Malcolm is fully mobile. Malcolm is trouble the way his brother never was. He's curious, he's the reason baby gates and cabinet locks and all those safety implements we never really needed for Eliot were invented. He likes to laugh. If you start laughing at him he'll laugh right back. He's smart - he knows when to get out of the way of the big kids. He gets himself stuck in places. He tries to eat tiny pieces of who knows what on the floor. He insists on eating dinner with us. If someone is eating, he better be eating too. He makes a vrooming noise when he's pushing cars on the floor. He's funny, he's got a great laugh. I am enjoying the heck out of this little guy.

Although I have to say lately Eliot has gotten pretty darn brave.
 
This month I had to wean Malcolm. I'm having some health problems, but this post isn't about me. I nursed Eliot for 19 months. I am an emotional mess about having to wean Malcolm. I miss it. He has adjusted just fine. But babies are traitors. Since Chris has been providing most of his care, Chris is the one he runs to. It's awesome, those two, how much fun they're having. I miss our relationship but it is special to see Chris and Malcolm have such a special relationship. I hope to be better soon and keep up with these kids a bit more.

They're together and fuzzy and just putting up with us for a minute.
I forget about these moments sometimes. Good thing I have a camera.
 
Eliot is doing awesome. He loves preschool, tolerates daycare, and loves his grandma and his cousin Trenton. He can be rough with Malcolm sometimes. He takes toys, pushes, and screams at him. I'm not sure why he's so angry sometimes. We rarely yell in our house, but he's so angry lately. Ah well. I hope for a special relationship between Eliot and Malcolm. Maybe it's too early for them to get  along much, but it's mostly screaming when someone's taken a toy.

Eliot is so excited for Christmas. He really gets it this year. He helped us set up the tree, he's got an advent calendar he talks about all the time and he's really looking forward to presents! He's been having some trouble sleeping alone lately so I've been spending lots of nights in his bed. He's funny - and I think he's a bit of the class clown at school. His teacher is always talking about how funny he is. The other moms say their kids talk about Eliot all the time...Eliot almost never talks about school.
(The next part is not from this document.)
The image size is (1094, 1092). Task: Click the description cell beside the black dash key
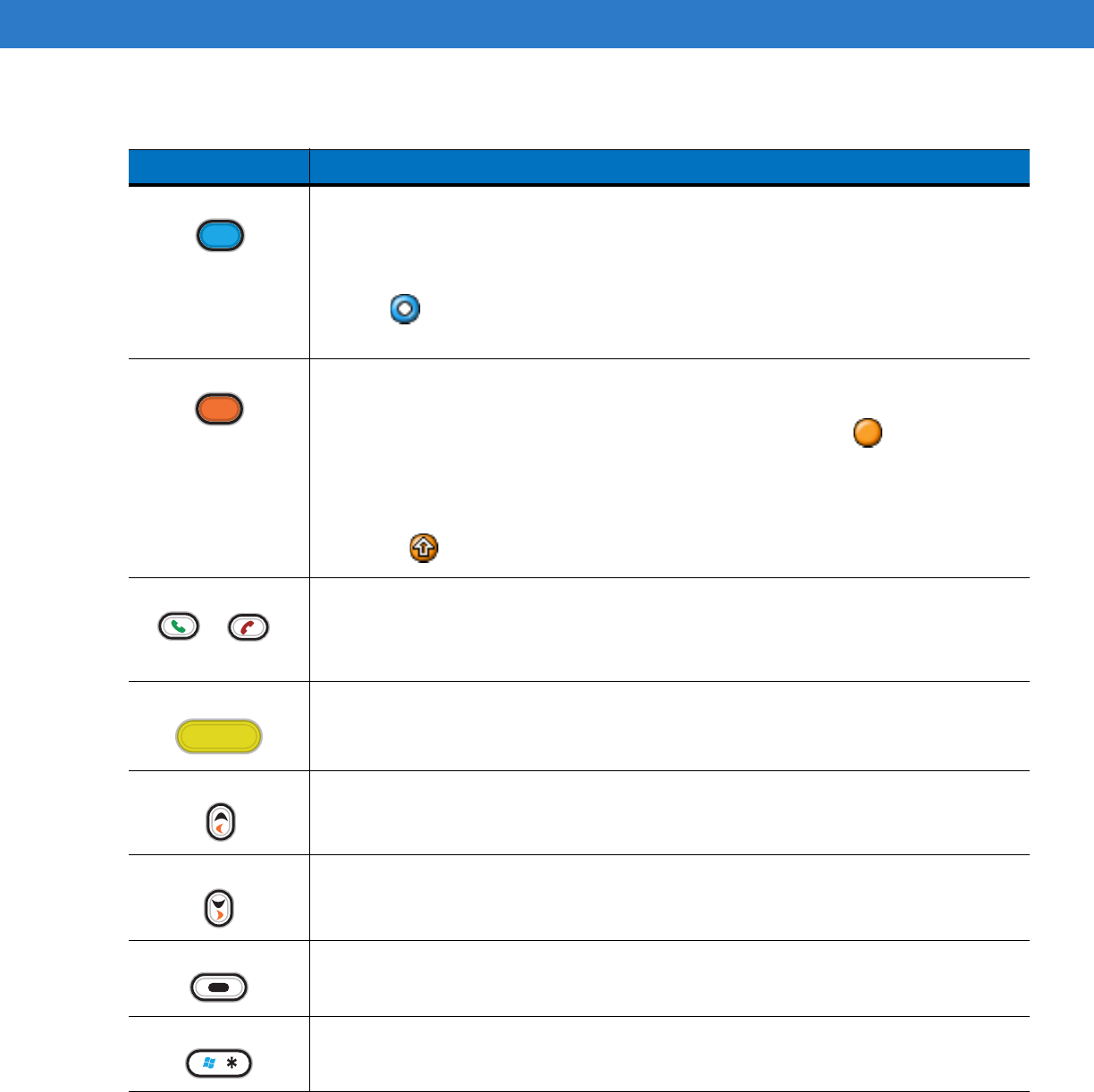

Sometimes we hear about one friend, but he's very quiet about school to my dismay.

 
Everything is moving so fast, I'm having trouble keeping up with this blog! I write these posts and never find time to publish them because I haven't added pictures. I need to make more time!

Thursday, November 7, 2013

Eliot


He sleeps with his yellow construction hat. And a stuffed toy he calls baby jaguar and he still uses a pacifier. He’s almost 3.5 and he’s not potty trained. He’s headstrong and testing limits and can be mean and rude and dear god sometimes I forget that he is still such a baby. Sometimes I’m so hard on him. Sometimes I give him the silent treatment because I don’t want to yell at him. Because I’m angry. Because I want him to know I’m angry. He screams for a while. Repetitive, wants something, doesn’t matter what, just wants to win, just wants me to hear. Then he starts repeating “Be nice to me mama.” I still don’t talk. I can’t. I’m just so angry about the way he acted and angry that I have to be consistent with my punishment because dammit I wanted to go to Target and get a cookie too but he didn’t listen and I took it away and now we can’t go. How old am I? He sleeps with a construction hat and a stuffed toy he calls baby jaguar. He still uses a pacifier. He still wants me to lay with him when he goes to sleep.  He asks me to turn on his turtle light when I leave so it’s not so dark. He’s just a baby. Why do I want to yell at him like an adult? Actually I want to yell at him like I would never yell at an adult. Sometimes I want to be ugly. Sometimes I am ugly. When am I being too hard on him and when do I need to enforce even more? What do I let go? How am I going to let him go? “I like holding hands with you mama. I need a hug.” He’s still my baby. I’m trying so hard to be a good mom. He’s still a baby, but comes incognito as a teenager when I least expect it. But because he still needs to hold onto baby jaguar. Because he still needs to hold onto my hand. I will take more deep breaths tonight and not be ugly. I will hug and hold hands and be patient. I will be creative and find ways to make doing what we need to do fun and possible. I will love the stuffing out of that little boy for the rest of my life and I will not miss even an ugly moment of 3.5 because I won’t get it back.